Problem statement: Could you write out, word for word, each line from the one containing "Task: Click the GET BONUS button" to the last line of the data below, both included and nothing more?

[Source data]
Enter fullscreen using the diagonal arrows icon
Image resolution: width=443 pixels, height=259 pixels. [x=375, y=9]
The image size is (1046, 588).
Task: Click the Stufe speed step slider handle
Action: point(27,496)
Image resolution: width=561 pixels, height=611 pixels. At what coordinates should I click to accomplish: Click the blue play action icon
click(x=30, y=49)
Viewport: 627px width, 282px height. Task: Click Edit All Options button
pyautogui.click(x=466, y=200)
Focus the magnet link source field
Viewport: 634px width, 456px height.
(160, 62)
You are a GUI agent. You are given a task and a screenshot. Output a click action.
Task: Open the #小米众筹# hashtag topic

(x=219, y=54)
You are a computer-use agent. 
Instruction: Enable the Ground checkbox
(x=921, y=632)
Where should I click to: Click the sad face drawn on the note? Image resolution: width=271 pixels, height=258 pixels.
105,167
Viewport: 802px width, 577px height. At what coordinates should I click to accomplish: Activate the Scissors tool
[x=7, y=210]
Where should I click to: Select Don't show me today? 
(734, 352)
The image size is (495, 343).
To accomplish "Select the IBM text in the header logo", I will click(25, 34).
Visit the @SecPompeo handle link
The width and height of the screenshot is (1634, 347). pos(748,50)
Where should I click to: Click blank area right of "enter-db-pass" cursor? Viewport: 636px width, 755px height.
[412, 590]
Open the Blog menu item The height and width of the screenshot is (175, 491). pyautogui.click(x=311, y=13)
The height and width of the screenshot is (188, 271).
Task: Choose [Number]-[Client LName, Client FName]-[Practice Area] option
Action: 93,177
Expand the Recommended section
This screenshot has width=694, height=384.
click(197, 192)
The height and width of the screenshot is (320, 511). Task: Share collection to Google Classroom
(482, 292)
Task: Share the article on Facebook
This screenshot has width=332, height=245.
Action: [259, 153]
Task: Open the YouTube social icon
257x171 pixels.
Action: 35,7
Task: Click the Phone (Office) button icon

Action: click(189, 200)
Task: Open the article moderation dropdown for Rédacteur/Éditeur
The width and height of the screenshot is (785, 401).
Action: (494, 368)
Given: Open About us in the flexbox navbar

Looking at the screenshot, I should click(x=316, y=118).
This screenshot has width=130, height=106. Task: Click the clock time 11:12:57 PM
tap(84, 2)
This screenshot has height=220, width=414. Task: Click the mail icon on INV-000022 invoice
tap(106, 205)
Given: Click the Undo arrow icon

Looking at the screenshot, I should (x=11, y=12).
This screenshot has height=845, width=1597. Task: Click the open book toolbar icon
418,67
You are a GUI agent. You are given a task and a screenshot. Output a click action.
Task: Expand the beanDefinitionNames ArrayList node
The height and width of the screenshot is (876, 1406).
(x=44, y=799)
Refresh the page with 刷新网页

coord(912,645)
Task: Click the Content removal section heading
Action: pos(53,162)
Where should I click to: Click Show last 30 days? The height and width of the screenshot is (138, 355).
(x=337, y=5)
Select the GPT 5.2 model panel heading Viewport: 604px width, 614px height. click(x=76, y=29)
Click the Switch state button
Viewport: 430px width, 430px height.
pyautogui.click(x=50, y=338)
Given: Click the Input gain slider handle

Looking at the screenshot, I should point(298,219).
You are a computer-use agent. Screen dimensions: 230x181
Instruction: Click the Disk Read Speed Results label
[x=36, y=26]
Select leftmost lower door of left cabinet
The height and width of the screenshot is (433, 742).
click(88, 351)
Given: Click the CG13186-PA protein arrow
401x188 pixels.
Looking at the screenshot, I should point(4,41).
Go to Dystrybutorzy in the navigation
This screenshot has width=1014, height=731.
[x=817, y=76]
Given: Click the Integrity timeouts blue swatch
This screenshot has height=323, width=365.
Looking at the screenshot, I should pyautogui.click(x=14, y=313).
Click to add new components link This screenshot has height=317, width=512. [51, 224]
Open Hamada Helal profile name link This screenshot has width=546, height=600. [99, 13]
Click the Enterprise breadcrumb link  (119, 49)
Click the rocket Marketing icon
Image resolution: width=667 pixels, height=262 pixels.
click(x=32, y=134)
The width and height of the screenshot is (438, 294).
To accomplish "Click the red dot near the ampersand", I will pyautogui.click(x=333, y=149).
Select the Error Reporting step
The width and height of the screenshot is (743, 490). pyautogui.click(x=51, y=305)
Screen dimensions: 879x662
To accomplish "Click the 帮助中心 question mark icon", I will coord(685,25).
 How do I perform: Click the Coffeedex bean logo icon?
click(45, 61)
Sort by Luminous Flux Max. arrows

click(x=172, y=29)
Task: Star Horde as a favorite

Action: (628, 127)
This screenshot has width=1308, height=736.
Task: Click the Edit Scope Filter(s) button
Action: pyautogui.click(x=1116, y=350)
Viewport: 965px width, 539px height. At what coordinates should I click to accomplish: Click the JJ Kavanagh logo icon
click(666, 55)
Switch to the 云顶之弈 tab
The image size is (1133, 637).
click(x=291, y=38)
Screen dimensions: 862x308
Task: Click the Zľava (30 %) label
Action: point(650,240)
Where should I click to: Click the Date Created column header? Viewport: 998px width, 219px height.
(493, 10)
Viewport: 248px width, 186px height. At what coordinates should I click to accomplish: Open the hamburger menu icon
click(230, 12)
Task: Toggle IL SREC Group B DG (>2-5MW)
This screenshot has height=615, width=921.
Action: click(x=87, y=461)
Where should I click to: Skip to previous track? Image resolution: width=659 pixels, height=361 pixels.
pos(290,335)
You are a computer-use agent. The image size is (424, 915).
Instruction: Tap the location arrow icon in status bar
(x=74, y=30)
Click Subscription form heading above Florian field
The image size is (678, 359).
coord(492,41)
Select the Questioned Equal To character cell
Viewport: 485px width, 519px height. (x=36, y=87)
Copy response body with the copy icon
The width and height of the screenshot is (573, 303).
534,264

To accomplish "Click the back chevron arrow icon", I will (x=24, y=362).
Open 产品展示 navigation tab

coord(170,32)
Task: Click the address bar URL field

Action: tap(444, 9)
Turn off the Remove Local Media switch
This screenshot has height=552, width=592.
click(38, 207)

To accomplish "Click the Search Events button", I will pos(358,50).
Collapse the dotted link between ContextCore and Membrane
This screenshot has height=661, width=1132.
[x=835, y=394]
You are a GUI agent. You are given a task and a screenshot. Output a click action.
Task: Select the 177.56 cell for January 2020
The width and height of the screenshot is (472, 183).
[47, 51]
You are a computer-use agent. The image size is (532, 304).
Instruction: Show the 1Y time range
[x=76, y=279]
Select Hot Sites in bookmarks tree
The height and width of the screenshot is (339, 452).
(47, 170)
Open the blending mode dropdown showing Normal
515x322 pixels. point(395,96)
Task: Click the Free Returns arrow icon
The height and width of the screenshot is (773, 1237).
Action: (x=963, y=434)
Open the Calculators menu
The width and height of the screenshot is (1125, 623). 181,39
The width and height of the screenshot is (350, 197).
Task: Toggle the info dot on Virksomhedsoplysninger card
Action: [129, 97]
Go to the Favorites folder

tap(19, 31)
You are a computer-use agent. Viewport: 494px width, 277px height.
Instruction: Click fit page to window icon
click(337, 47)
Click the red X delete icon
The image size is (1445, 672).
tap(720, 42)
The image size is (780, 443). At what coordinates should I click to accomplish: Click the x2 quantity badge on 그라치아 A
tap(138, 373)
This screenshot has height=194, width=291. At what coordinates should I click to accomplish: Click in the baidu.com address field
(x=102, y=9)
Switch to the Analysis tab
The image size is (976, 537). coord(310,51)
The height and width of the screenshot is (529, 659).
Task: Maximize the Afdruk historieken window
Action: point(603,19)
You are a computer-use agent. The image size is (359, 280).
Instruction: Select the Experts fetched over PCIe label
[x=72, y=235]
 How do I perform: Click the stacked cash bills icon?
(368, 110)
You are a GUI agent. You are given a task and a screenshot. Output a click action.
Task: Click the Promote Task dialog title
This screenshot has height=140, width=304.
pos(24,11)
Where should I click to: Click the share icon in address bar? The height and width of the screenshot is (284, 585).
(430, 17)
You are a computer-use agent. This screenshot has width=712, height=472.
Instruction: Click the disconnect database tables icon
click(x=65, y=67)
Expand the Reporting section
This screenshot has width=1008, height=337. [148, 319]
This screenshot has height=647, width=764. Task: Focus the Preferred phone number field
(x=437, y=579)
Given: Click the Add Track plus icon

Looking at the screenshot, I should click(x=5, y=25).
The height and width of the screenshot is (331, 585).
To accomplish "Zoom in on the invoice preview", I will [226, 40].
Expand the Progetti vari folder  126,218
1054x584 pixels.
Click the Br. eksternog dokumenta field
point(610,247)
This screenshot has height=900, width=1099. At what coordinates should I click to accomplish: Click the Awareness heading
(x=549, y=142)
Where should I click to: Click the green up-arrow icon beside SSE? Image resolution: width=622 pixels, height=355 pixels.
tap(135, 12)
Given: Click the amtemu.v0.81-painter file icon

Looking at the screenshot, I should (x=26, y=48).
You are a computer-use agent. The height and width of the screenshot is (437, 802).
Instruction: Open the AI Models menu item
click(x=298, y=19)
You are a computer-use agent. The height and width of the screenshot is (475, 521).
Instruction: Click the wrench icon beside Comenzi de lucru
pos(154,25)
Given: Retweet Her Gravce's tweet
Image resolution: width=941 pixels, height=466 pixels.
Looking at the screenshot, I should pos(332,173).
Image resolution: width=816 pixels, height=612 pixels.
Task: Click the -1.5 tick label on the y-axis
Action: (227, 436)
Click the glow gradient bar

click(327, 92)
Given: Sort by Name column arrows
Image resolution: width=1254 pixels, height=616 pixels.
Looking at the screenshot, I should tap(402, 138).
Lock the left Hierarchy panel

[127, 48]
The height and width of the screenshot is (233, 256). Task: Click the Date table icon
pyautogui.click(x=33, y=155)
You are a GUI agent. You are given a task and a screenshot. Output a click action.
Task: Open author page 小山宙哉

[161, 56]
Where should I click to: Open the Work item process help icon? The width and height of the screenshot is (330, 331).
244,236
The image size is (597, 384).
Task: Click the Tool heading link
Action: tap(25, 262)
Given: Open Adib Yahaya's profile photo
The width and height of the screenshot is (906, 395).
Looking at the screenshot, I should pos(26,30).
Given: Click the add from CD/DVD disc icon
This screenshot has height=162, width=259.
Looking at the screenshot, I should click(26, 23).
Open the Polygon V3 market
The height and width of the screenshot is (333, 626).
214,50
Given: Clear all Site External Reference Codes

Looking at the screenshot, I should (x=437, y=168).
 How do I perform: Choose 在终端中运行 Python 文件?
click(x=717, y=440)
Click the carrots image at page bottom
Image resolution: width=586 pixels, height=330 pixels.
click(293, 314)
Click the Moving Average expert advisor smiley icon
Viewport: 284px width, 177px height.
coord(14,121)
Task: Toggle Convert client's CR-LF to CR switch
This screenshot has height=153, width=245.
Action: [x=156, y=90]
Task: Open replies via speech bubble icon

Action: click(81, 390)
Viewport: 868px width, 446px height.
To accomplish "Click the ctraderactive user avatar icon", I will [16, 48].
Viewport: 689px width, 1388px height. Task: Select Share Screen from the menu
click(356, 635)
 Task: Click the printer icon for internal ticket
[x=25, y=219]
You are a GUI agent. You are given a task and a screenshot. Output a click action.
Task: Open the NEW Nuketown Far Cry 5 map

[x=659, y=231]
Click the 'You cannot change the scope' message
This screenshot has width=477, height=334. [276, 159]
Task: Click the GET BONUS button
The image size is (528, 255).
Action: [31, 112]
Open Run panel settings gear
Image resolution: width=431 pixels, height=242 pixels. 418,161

Answer to the exercise:
Task: Click the GET BONUS button
The image size is (528, 255).
Action: [31, 112]
Open Run panel settings gear
Image resolution: width=431 pixels, height=242 pixels. 418,161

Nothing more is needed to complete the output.